Inhibitory effect of berberine on tert-butyl hydroperoxide-induced oxidative damage in rat liver
- Cite this article as:
- Hwang, JM., Wang, CJ., Chou, FP. et al. Arch Toxicol (2002) 76: 664. doi:10.1007/s00204-002-0351-9
- 381 Downloads
Berberine, a main protoberberine component of Coptidis Rhizoma, was studied for the mechanism of its inhibitory effects on the tert-butyl hydroperoxide (t-BHP)-induced cytotoxicity and lipid peroxidation in rat liver. In the preliminary study, berberine expressed an antioxidant property by its capacity for quenching the free radicals of 1,1-diphenyl-2-picrylhydrazyl (DPPH). Further investigations were conducted using t-BHP-induced cytotoxicity in rat primary hepatocytes and hepatotoxicity in rats to evaluate the antioxidative bioactivity of berberine. The results in rat primary hepatocytes demonstrated that berberine, at the concentrations of 0.01–1.0 mM, significantly decreased the leakage of lactate dehydrogenase (LDH) and alanine aminotransferase (ALT), and the formation of malondialdehyde (MDA) induced by 30 min treatment of t-BHP (1.5 mM). Berberine also attenuated the t-BHP-induced depletion of glutathione (GSH) and induced a high level of DNA repair synthesis. The in vivo study showed that the intraperitoneal pretreatment with berberine (0.5 and 5 mg/kg) for 5 days before a single dose of t-BHP (0.1 mmol/kg) significantly lowered the serum levels of hepatic enzyme markers (ALT and aspartate aminotransferase) and reduced oxidative stress in the liver.
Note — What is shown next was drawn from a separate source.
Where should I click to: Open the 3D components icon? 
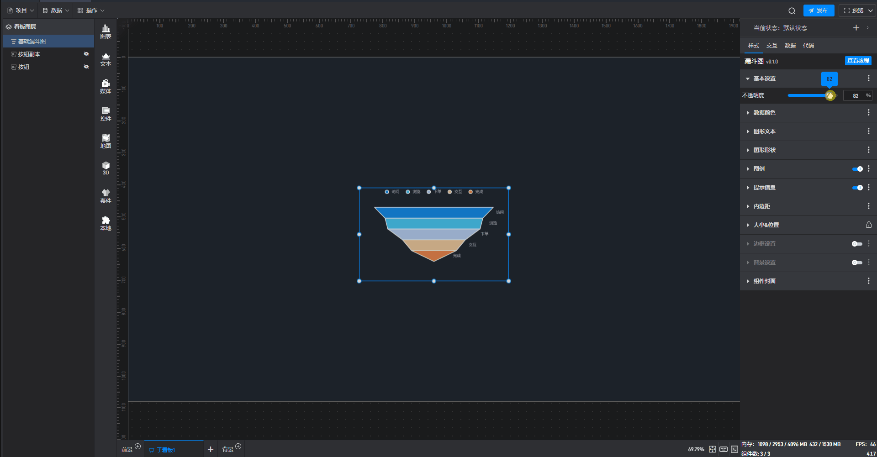(x=106, y=168)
The histopathological evaluation of the livers revealed that berberine reduced the incidence of liver lesions, including hepatocyte swelling, leukocyte infiltrations, and necrosis induced by t-BHP. These results lead us to speculate that berberine may play a chemopreventive role via reducing oxidative stress in living systems.